** Data items **
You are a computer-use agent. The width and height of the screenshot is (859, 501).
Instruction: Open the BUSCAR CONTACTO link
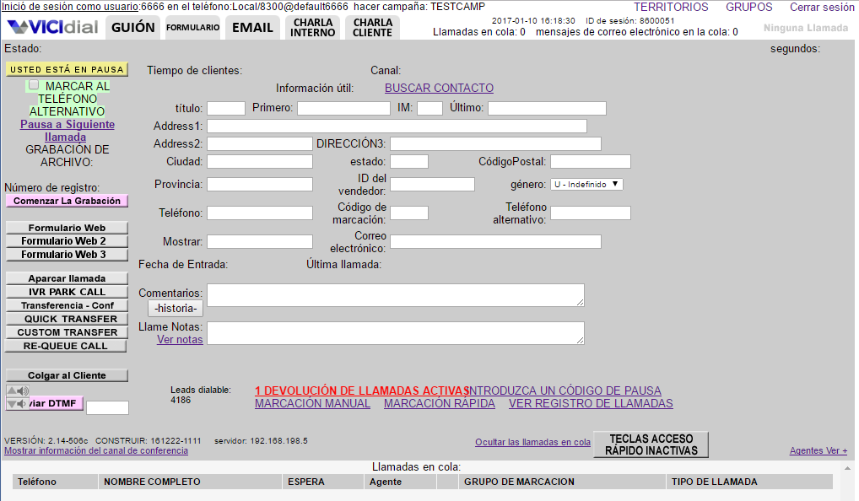click(439, 89)
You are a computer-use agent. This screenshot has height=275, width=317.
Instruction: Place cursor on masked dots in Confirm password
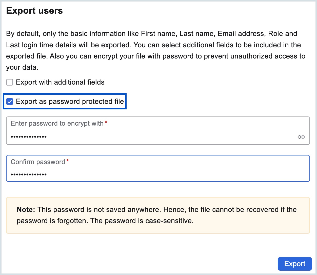point(29,174)
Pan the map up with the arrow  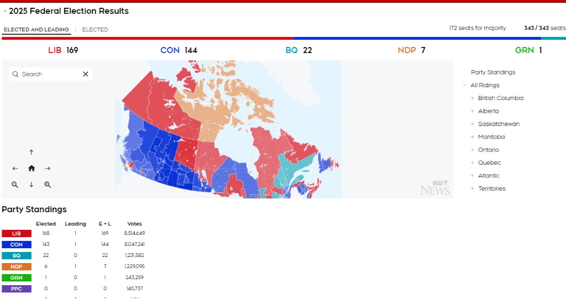coord(32,153)
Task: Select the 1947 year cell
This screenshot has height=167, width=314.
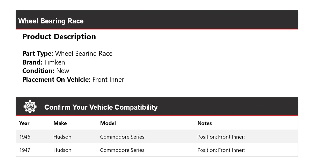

** The problem **
Throughout the records above, find the lines in which the word "agent" appears and return them.

** Answer below **
You are a computer-use agent. The width and height of the screenshot is (859, 501).
You are a computer-use agent. This screenshot has height=275, width=317.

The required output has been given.